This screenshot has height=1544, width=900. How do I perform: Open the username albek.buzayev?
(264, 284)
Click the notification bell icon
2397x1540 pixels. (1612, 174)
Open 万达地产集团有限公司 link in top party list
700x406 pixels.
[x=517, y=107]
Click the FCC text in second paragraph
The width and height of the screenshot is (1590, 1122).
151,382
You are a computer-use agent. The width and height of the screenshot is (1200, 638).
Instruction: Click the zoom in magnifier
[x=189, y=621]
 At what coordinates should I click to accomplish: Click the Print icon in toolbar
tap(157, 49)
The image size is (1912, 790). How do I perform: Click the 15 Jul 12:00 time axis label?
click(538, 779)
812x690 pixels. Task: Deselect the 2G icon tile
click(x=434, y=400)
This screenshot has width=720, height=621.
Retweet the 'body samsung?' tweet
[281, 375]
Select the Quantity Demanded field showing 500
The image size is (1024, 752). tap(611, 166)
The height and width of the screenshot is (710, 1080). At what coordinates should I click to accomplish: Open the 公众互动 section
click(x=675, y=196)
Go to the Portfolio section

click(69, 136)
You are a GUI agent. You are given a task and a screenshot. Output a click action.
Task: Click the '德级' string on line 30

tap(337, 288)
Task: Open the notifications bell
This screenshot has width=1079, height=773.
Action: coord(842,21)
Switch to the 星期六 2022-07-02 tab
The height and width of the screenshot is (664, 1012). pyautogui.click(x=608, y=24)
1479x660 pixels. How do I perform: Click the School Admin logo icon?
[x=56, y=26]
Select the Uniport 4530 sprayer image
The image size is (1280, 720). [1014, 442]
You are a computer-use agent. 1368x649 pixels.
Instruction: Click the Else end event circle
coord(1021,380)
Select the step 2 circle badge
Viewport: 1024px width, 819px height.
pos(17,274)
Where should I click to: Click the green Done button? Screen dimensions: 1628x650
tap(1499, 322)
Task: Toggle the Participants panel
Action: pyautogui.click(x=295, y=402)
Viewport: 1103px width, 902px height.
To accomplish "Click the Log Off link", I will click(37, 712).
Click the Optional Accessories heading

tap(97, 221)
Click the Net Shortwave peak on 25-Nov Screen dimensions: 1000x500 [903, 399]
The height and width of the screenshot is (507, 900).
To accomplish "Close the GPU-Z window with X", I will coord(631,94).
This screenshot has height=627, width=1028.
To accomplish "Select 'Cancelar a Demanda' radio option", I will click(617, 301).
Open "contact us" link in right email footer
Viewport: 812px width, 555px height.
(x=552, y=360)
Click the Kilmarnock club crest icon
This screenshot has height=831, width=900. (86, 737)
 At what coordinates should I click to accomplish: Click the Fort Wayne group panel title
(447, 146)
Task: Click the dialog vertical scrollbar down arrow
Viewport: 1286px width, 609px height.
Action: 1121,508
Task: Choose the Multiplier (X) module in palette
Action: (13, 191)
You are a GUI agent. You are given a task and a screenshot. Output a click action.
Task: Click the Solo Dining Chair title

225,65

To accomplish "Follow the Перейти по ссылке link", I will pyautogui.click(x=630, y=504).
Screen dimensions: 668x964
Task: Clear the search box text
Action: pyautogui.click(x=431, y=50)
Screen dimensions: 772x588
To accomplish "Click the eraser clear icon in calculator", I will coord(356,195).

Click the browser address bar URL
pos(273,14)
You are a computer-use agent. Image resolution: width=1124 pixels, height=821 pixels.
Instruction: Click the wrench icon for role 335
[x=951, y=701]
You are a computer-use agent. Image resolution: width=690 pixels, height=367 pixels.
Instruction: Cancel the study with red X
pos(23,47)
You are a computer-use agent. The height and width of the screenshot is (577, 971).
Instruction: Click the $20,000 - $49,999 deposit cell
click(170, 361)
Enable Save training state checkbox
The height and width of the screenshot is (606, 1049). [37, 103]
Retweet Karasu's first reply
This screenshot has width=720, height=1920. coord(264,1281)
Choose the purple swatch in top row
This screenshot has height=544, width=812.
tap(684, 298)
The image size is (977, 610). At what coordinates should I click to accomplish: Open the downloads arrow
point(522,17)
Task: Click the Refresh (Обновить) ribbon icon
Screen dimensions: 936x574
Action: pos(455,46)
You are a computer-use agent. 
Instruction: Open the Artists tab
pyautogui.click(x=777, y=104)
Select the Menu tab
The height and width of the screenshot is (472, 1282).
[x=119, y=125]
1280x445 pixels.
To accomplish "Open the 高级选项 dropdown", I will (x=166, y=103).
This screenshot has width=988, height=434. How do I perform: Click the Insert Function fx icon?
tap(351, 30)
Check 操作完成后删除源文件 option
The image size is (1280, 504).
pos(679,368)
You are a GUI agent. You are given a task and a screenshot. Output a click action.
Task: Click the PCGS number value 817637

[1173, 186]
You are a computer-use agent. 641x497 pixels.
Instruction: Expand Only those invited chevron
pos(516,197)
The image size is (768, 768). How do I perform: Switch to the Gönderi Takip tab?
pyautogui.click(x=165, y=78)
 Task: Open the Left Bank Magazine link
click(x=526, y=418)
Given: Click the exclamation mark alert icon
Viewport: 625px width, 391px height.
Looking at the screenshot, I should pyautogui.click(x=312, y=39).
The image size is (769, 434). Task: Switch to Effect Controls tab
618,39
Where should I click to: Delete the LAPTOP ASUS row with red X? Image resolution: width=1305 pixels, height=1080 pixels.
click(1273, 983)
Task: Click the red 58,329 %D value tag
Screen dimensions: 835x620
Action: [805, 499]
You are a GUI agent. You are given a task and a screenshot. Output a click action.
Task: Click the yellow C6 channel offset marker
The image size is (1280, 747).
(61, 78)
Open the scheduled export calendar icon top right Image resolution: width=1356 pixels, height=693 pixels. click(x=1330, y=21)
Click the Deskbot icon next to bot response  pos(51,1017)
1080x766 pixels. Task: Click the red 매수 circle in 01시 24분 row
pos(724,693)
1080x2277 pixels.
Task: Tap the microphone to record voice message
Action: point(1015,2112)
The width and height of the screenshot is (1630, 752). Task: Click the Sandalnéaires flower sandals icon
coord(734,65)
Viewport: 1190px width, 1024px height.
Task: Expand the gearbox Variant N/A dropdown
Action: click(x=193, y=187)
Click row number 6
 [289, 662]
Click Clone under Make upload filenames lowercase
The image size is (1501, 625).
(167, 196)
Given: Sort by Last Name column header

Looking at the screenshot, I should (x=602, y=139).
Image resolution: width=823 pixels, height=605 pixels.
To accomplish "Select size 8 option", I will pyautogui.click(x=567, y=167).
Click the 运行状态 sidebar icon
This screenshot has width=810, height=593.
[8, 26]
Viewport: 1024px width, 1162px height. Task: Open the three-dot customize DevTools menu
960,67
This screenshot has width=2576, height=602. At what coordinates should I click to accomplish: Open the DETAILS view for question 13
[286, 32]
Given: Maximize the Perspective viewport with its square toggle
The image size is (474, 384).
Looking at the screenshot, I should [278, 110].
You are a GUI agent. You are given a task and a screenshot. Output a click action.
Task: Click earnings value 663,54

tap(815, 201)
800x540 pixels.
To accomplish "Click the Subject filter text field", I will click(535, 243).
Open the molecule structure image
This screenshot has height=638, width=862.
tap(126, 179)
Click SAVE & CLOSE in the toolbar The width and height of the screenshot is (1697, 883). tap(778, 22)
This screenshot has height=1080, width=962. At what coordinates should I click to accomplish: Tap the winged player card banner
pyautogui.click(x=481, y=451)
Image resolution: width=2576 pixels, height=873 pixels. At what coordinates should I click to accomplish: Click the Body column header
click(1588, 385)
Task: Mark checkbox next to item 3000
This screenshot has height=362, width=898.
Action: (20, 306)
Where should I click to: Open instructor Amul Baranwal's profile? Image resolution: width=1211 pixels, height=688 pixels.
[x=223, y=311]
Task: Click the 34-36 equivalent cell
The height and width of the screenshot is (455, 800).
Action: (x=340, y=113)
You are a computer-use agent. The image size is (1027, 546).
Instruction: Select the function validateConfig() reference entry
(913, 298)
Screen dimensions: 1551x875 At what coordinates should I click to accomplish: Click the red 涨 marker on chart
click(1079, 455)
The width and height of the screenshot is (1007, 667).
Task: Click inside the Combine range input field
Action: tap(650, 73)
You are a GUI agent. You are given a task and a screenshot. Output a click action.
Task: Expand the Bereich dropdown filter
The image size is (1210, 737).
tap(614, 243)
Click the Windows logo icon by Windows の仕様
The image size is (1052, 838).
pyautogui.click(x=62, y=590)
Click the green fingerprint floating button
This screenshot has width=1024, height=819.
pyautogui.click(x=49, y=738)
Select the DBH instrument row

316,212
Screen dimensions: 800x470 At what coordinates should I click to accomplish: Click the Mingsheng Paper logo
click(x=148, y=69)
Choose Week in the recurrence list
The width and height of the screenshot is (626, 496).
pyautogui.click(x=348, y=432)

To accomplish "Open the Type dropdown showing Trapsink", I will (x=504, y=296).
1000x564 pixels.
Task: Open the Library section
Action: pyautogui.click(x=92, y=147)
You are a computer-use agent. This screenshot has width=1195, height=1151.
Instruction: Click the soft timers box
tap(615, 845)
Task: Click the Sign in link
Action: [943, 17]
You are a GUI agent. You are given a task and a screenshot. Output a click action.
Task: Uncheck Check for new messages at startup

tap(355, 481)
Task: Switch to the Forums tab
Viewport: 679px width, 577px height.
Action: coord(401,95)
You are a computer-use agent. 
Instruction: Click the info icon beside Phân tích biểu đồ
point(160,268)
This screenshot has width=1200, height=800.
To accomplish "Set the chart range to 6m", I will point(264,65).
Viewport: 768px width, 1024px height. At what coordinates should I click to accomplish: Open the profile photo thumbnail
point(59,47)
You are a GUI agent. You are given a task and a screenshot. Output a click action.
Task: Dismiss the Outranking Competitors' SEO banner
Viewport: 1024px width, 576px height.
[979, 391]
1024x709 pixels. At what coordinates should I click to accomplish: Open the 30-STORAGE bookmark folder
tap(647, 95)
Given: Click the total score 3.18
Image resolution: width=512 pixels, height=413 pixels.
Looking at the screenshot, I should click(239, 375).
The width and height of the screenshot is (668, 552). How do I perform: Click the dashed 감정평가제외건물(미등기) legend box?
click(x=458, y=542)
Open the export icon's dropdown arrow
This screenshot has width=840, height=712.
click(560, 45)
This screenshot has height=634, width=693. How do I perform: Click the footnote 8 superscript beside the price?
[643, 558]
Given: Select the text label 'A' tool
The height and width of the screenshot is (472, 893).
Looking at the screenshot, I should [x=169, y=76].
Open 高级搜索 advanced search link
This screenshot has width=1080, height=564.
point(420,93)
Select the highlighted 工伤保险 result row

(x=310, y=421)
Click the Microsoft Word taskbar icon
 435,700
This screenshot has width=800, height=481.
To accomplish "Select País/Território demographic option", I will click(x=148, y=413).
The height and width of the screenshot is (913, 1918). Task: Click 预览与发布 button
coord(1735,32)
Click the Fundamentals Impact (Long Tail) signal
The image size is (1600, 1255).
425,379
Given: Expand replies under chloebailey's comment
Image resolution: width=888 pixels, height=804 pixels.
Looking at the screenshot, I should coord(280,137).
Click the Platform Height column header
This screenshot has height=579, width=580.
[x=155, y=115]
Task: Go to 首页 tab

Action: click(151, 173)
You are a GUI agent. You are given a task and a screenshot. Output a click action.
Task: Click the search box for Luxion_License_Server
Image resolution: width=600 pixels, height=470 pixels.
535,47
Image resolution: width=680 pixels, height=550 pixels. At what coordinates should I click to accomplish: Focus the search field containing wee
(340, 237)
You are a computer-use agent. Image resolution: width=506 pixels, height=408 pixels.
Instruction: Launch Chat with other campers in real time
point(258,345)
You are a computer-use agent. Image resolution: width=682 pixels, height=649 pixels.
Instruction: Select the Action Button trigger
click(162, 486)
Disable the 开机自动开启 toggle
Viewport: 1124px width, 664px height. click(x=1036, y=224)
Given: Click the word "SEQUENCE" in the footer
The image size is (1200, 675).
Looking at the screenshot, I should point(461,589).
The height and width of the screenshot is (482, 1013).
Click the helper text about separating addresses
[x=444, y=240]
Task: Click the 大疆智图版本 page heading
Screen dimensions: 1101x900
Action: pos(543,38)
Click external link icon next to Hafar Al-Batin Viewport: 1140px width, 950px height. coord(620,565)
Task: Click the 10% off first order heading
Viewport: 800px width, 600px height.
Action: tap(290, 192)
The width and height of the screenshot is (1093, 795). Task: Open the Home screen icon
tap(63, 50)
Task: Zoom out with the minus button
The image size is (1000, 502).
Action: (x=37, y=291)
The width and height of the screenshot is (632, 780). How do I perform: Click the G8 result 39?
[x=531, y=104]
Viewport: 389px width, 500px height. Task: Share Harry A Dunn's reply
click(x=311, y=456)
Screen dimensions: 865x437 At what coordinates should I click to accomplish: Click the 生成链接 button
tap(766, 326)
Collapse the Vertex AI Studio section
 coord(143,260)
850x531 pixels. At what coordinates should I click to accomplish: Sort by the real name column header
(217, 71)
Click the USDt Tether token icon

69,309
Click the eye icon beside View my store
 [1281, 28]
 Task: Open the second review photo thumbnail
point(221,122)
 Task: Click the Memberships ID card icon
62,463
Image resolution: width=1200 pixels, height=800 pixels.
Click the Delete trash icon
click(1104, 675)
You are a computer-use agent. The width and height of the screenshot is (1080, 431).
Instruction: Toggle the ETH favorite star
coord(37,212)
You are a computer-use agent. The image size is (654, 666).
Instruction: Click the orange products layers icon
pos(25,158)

•••

**Your goal**
Reproduce only those lines of the entries above that run from the line with "You are a computer-use agent. The image size is (654, 666)." to the final line.

**Answer section**
You are a computer-use agent. The image size is (654, 666).
Instruction: Click the orange products layers icon
pos(25,158)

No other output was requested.